As virtudes do pensamento analógico não nos devem fazer esquecer os seus riscos. Se podem contribuir para a nossa compreensão das coisas, podem-nos igualmente induzir em erro. E isso não apenas nos casos em que elas são tiradas pelos cabelos, mas mesmo quando possuem alguma verosimilhança. Uma má analogia (mesmo que verosímil) pode ser a melhor maneira de não perceber a natureza do objecto que nos prende a atenção. Conduz-nos a falsas equivalências e desvia-nos do caminho certo para o entender. Isto é particularmente notório no caso da política e da história, onde, de forma mais selvagem ou mais prevenida, a tendência para o estabelecimento de analogias é fortíssima.

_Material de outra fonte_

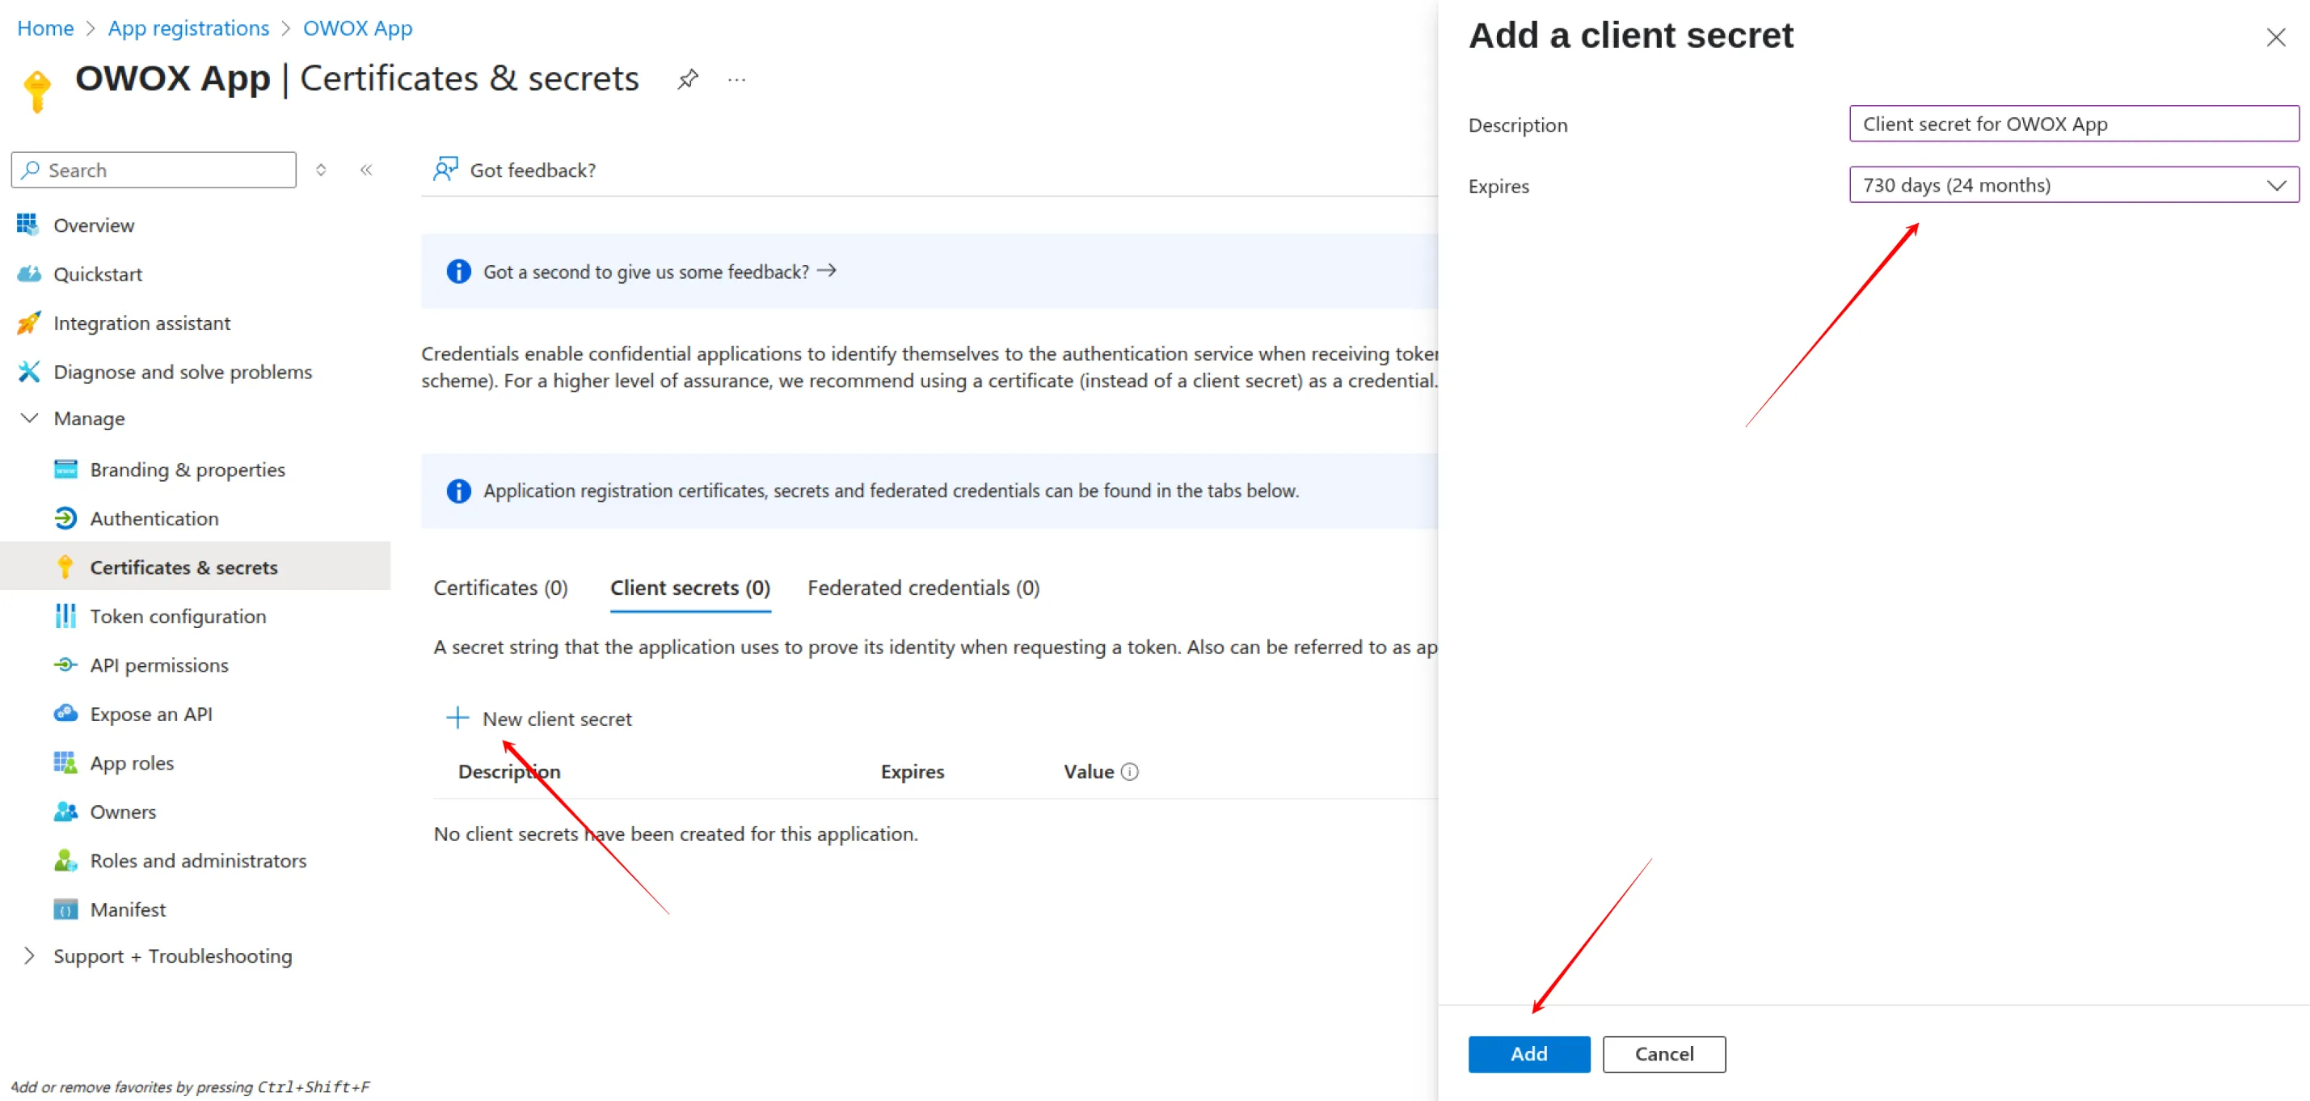Open the Authentication settings
The width and height of the screenshot is (2310, 1101).
pos(154,518)
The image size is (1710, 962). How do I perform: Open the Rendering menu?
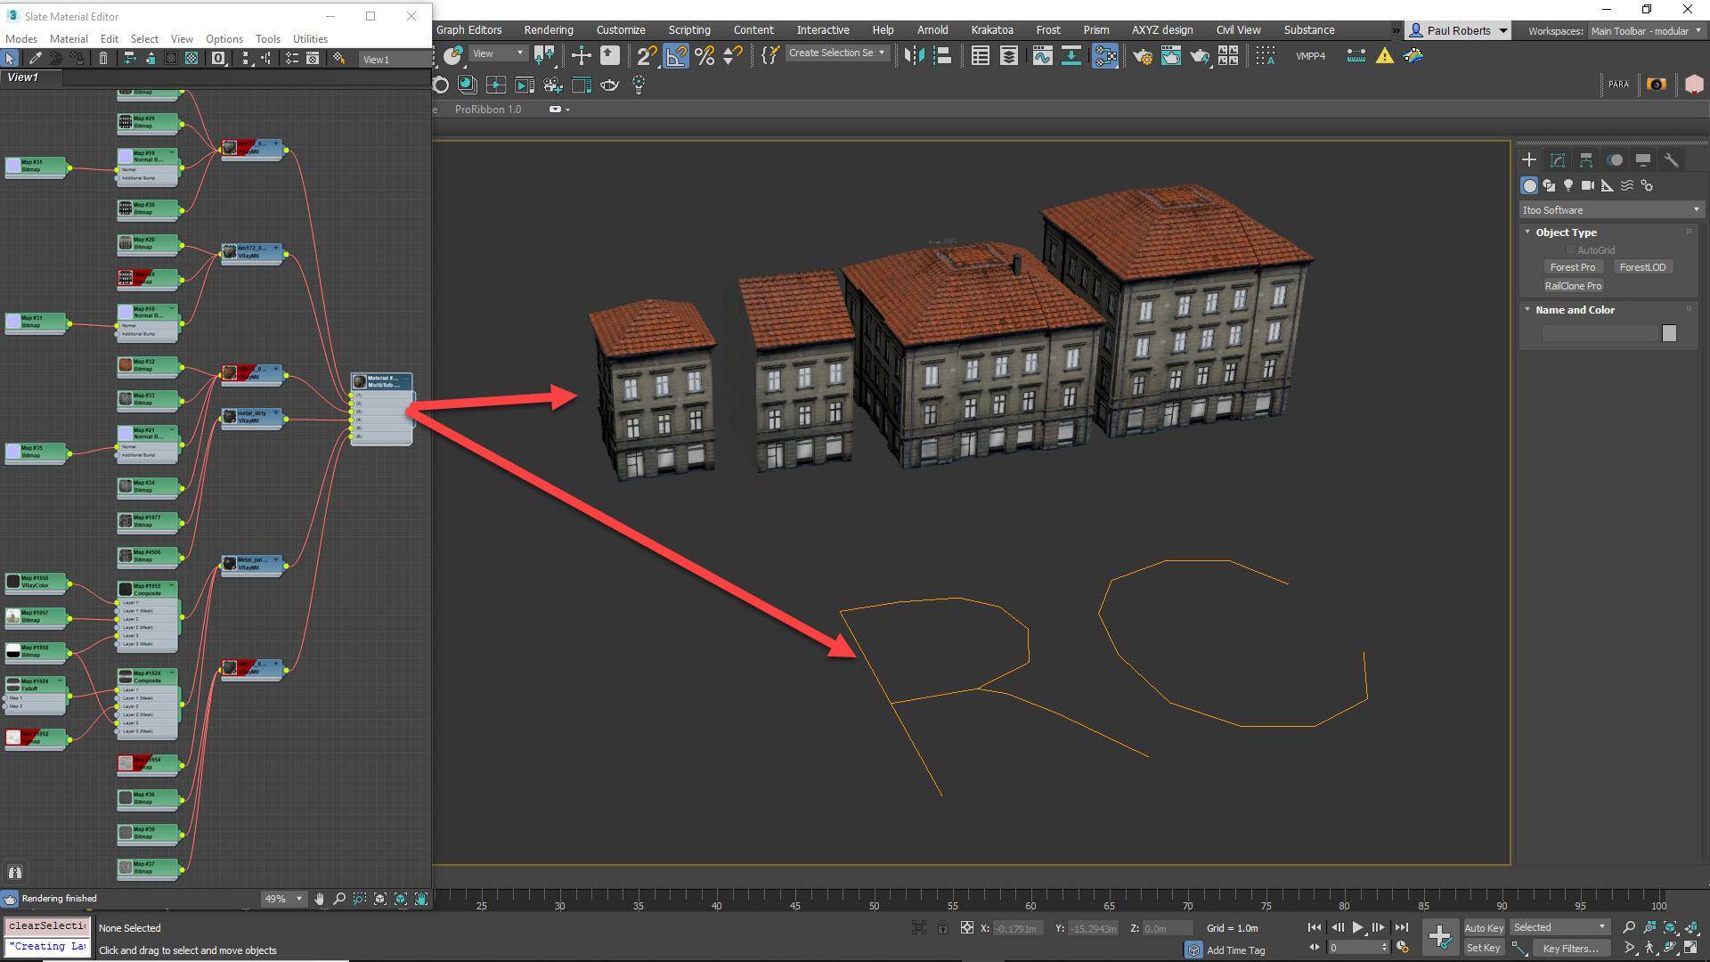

Centremo-nos na história. Aristóteles (e, depois, Schopenhauer repetiu-o) dizia que a história é menos filosófica do que a poesia, já que, ao contrário desta, não lida com o universal, mas com o particular. Os indivíduos históricos e os acontecimentos históricos são singulares. Isso produz um efeito limitador sobre o alcance das analogias: elas devem ser temperadas pela consciência da irredutibilidade do singular. As semelhanças estruturais são, por conseguinte, precárias. Mas será que isso quer dizer que elas são ilegítimas e incapazes de nos ajudar a compreender a natureza dos objectos que nos interessam? Não parece que seja assim. Mais: seria contra-intuitivo pensá-lo quando o apelo das semelhanças é poderoso. Muitas vezes, o presente é iluminado pelo passado – e, do mesmo modo, o passado é iluminado pelo presente. O presente torna-se mais inteligível quando comparado com o passado e o passado adquire uma vida suplementar através da experiência do presente.
Tomemos um exemplo. As comparações de Putin com Hitler são hoje em dia frequentes, como a comparação das reacções das democracias ao primeiro e ao segundo. Confesso que, mesmo com a prudência toda, a memória de leituras passadas e os dias que passei em companhia de Appeasing Hitler. Chamberlain, Churchill and the Road to War, de Tim Bouverie, publicado em 2019, fizeram-me dar comigo a concordar com a opinião comum e a surpreender-me com o número de analogias dotadas de verosimilhança. As coisas não são, evidentemente as mesmas. Mas as semelhanças fazem-nos pensar que as situações presentes e passadas se iluminam reciprocamente e suscitam uma compreensão mais nítida dos acontecimentos.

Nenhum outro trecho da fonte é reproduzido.